“And since a dead man has no substance unless one actually seen him dead, a million corpses broadcast (through history) are no more than a puff of smoke in the imagination.”
Albert Camus
‘The plague’ by Albert Camus (1947), narrates a fictional outbreak of epidemic in Oran where the people like every other modern town were cultivating habits of making money and spending weekends in the cafes. They were busy in their lives so much that when the disease break out, they wrapped themselves into disbelief about the existence of the disease, convincing themselves that it is a bad dream which will pass away. But it didn’t happen the way people hypothesized and from one bad dream to another it wasn’t the dream but the ‘men’ who passed away. The plague ravaged Oran because the people of the town had forgotten the modesty of life, they were convinced that plague is no more than a memory of medieval world.
The same catastrophic reaction was prevalent
when the Corona virus befell our amiable and industrious citizens, not to
mention, who are living in the security of the biomedical advancement. They
understand the science of virology which helps them to precisely understand the
nature of the disease. So, when a few of us are dying of virus they have an
explanation for it. Moreover, they have trust on scientific solutions, which
make them to hypothesize an assurance of a single biological cure. Again, all
the presumptions didn’t happen like the plague in Oran, the Corona virus
started swallowing up everything and everyone. The emotions shared by the
people started transforming from the individual destinies to a collective
destiny. And it was only when some of the people were completely cornered,
i.e., the word like “special arrangement”, “favour” and “priority” lost all their
effective meanings, the people realized what it meant to be in the middle of a
pandemic. When everyone was becoming
vulnerable of being randomly killed by the disease the people just like the
town of Oran lost their fancied freedom. Moreover, it made them to understand
that no one is free as long as there is a pandemic.

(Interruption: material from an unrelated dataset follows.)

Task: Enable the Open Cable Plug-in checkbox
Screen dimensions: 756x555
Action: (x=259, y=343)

The Corona virus is out there in the public spaces, and the most of us are stuck within the four walls of our home. And for those who feel the meaning of their life at the work places, the pandemic brings the feeling of exile and a sensation of a void. When the longevity of the prison is increasing, the desire of figuring out a probable duration of exile is desisting. Out there the death rate is steadily rising in such a manner that it cannot be ignored and therefore the public opinion is becoming ‘alive to the truth’. In this ordeal the belief that pandemic is temporary and we will regain our freedom is the only hope that remains with us.

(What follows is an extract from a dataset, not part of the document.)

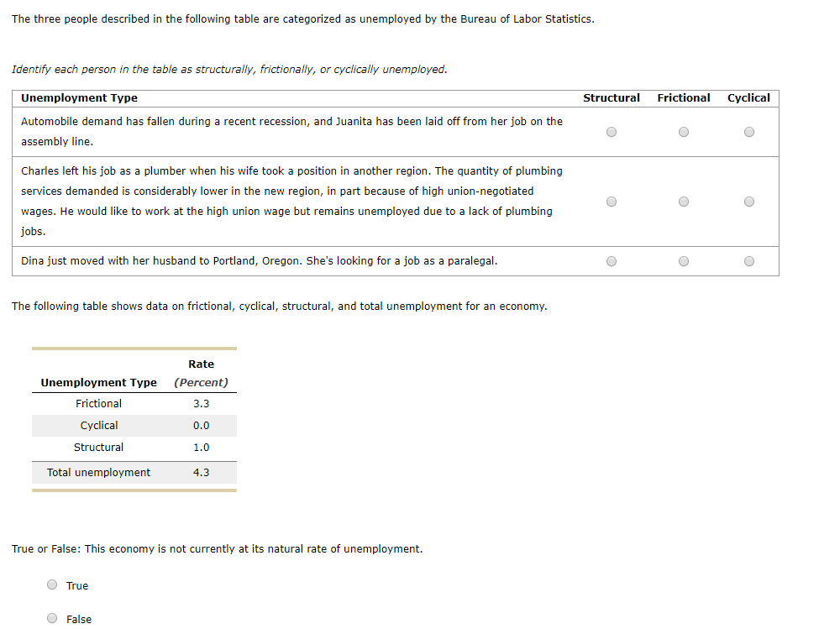840x629 pixels.
Task: Select Frictional for Juanita's row
Action: click(x=684, y=131)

In the perspective of Dr. Riaux (Protagonist of the novel), the belief that ‘we were free when there was no pandemic’ is questionable. Moreover, a pandemic is not a mere incident of the history, indeed it is a culmination of universal preconditions that make every one of us vulnerable to the fear of the end. Even if we are not in a pandemic the uncertainty of death and possibility of end is present there like a bacillus or a virus not infecting everyone. For Dr. Riaux, we all have a plague, even those who are better than the rest and could not keep themselves from killing or letting others killed because such is the logic by which we live.

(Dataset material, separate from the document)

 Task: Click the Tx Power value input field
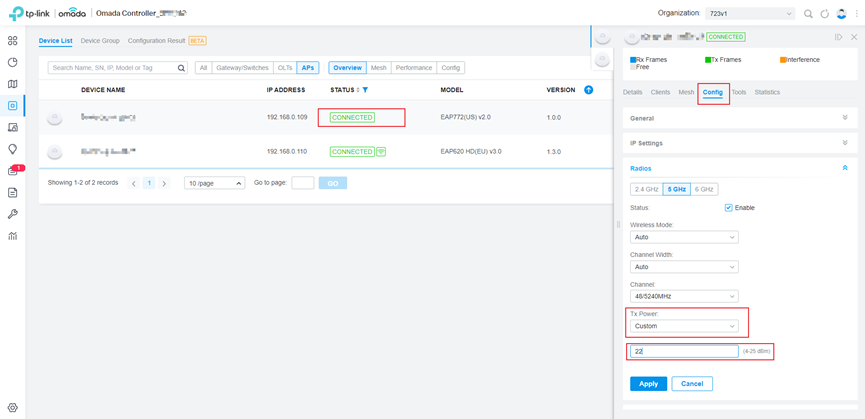[x=684, y=352]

The recent history of epidemics reminds us that most of the diseases are successfully restricted from reaching those who are at the helm of the affair. And only when both they and we are equally threatened by a disease, they will have a sensation of it. Even when there was no pandemic many of us were dying because of the lack of hospitals but nothing was being noticed. At that time, they were busy in increasing the GDP and fighting wars, and we were in the servitude of helping them in building a totalitarian society for us.
It is absurd to find that the people are dying due to lack of basic health facilities when we are living in the security of biotechnological advancement. If they have modesty, then it is a realization that technology is not a guarantee of freedom from absurdity of diseases, it only gives an illusion of the equality and affluence. Perhaps it gave them an arrogance of the security to degrade the socio-political infrastructure of public health.
We
can think of this behaviour as a callousness and apathy but the Dr. Riaux did
not share this view, for him humans are ‘more good than bad’. According to him,
the most incorrigible vice in the world comes from ignorance which fancies that
it knows everything and therefore it can claim for itself the right to kill. Good
intention, therefore, may do as much harm as malevolence. And he suggested to
deal with this disease by decency and modesty, not by the heroism.
This article is an attempt to contextualize
‘The Plague’ by Albert Camus in the present Covid-19 pandemic. The original
work covers a number of themes with a philosophical undercurrent, out of which
only a small part of it is represented here.
By: Ankush Sharma
The analogy of ongoing pandemic with 'the Plague' certainly bring us to the point where an question is needed to be raised against the nature of the Human beings. Do we still think that the modesty is a basic instinct of humans which they inherit because of being born as human or it is an ideal set by the society to be collectively achieved for the stability of ourself structured civilization?